You can install the `pyspark-utils` module via pip:

```bash
pip install ai-helpers-pyspark-utils
```

## Getting Started

First, import the module in your Python script:

```python
import pyspark_utils as psu
```

Now you can use the utilities provided by `pyspark-utils`.

## Utilities & Examples

- `get_spark_session`: Recover appropriate SparkSession.
  
  Create a spark dataframe: 
  
  ```python
  >>> import pyspark_utils as psu

  >>> spark = psu.get_spark_session("example")
  >>> sdf = spark.createDataFrame(
        [
            [None, "a", 1, 1.0],
            ["b", "b", 1, 2.0],
            ["b", "b", None, 3.0],
            ["c", "c", None, 2.0],
            ["c", "c", 3, 4.0],
            ["d", None, 4, 2.0],
            ["d", None, 5, 6.0],
        ],
        ["col0", "col1", "col2", "col3"],
    )
  >>> sdf.show()
  +----+----+----+----+
  |col0|col1|col2|col3|
  +----+----+----+----+
  |NULL|   a|   1| 1.0|
  |   b|   b|   1| 2.0|
  |   b|   b|NULL| 3.0|
  |   c|   c|NULL| 2.0|
  |   c|   c|   3| 4.0|
  |   d|NULL|   4| 2.0|
  |   d|NULL|   5| 6.0|
  +----+----+----+----+ 
  ```

- `with_columns`: Use multiple 'withColumn' calls on a dataframe in a single command.

  ```python
  >>> import pyspark_utils as psu
  >>> import pyspark.sql.functions as F

  >>> col4 = F.col("col3") + 2
  >>> col5 = F.lit(True)

  >>> transformed_sdf = psu.with_columns(
    sdf, 
    col_func_mapping={"col4": col4, "col5": col5}
    )
  >>> transformed_sdf.show()
  +----+----+----+----+----+----+
  |col0|col1|col2|col3|col4|col5|
  +----+----+----+----+----+----+
  |NULL|   a|   1| 1.0| 3.0|true|
  |   b|   b|   1| 2.0| 4.0|true|
  |   b|   b|NULL| 3.0| 5.0|true|
  |   c|   c|NULL| 2.0| 4.0|true|
  |   c|   c|   3| 4.0| 6.0|true|
  |   d|NULL|   4| 2.0| 4.0|true|
  |   d|NULL|   5| 6.0| 8.0|true|
  +----+----+----+----+----+----+
  ```

- `keep_first_rows`: Keep the first row of each group defined by `partition_cols` and `order_cols`.

  ```python
  >>> transformed_sdf = psu.utils.keep_first_rows(sdf, [F.col("col0")], [F.col("col3")])
  >>> transformed_sdf.show()
  +----+----+----+----+
  |col0|col1|col2|col3|
  +----+----+----+----+
  |NULL|   a|   1| 1.0|
  |   b|   b|   1| 2.0|
  |   c|   c|NULL| 2.0|
  |   d|NULL|   4| 2.0|
  +----+----+----+----+
  ```

- `assert_cols_in_df`: Assserts that all specified columns are present in specified dataframe.

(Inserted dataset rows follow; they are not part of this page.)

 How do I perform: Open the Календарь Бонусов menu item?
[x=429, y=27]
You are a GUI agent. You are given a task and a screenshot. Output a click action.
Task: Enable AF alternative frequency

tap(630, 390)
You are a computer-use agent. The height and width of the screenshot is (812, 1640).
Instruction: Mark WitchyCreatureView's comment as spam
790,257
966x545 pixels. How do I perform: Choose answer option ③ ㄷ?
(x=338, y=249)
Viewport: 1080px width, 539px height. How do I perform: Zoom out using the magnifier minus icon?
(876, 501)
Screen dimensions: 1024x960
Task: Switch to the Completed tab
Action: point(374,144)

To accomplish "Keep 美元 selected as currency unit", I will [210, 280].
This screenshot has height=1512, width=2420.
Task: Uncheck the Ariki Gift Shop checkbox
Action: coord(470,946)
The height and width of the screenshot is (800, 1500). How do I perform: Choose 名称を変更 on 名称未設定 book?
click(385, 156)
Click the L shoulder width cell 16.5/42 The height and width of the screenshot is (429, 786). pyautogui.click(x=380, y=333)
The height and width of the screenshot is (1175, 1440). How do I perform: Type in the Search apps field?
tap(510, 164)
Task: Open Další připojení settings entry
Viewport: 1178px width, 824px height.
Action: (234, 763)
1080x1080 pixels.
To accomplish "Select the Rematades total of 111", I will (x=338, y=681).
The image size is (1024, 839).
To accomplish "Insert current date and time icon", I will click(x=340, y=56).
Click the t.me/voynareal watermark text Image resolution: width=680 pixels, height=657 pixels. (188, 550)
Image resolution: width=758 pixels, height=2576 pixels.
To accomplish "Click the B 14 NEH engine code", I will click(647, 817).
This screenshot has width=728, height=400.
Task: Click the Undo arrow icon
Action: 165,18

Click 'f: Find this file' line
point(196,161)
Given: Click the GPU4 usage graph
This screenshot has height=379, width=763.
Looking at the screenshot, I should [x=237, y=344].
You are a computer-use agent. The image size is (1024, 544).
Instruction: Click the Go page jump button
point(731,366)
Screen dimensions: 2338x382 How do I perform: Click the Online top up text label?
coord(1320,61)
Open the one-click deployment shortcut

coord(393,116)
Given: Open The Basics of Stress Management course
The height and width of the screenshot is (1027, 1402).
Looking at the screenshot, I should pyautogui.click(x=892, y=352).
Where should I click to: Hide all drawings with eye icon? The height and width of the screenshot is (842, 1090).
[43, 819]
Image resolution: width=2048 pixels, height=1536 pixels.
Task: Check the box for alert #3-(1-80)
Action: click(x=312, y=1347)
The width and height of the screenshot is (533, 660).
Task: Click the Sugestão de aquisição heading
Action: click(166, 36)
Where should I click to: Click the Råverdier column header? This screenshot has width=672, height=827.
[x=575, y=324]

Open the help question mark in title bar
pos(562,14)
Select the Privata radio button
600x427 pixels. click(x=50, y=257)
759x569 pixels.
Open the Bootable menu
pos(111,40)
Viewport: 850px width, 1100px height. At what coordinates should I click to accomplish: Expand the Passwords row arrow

- `assert_df_close`: Asserts that two dataframes are (almost) equal, even if the order of the columns is different.

## Contributing

We welcome contributions to `pyspark-utils`. To contribute, please follow these steps:

1. Fork the repository.
2. Create a new branch (`git checkout -b feature-branch`).
3. Make your changes.
4. Commit your changes (`git commit -am 'Add some feature'`).
5. Push to the branch (`git push origin feature-branch`).
6. Create a new Pull Request.

Please ensure your code follows the project's coding standards and includes appropriate tests.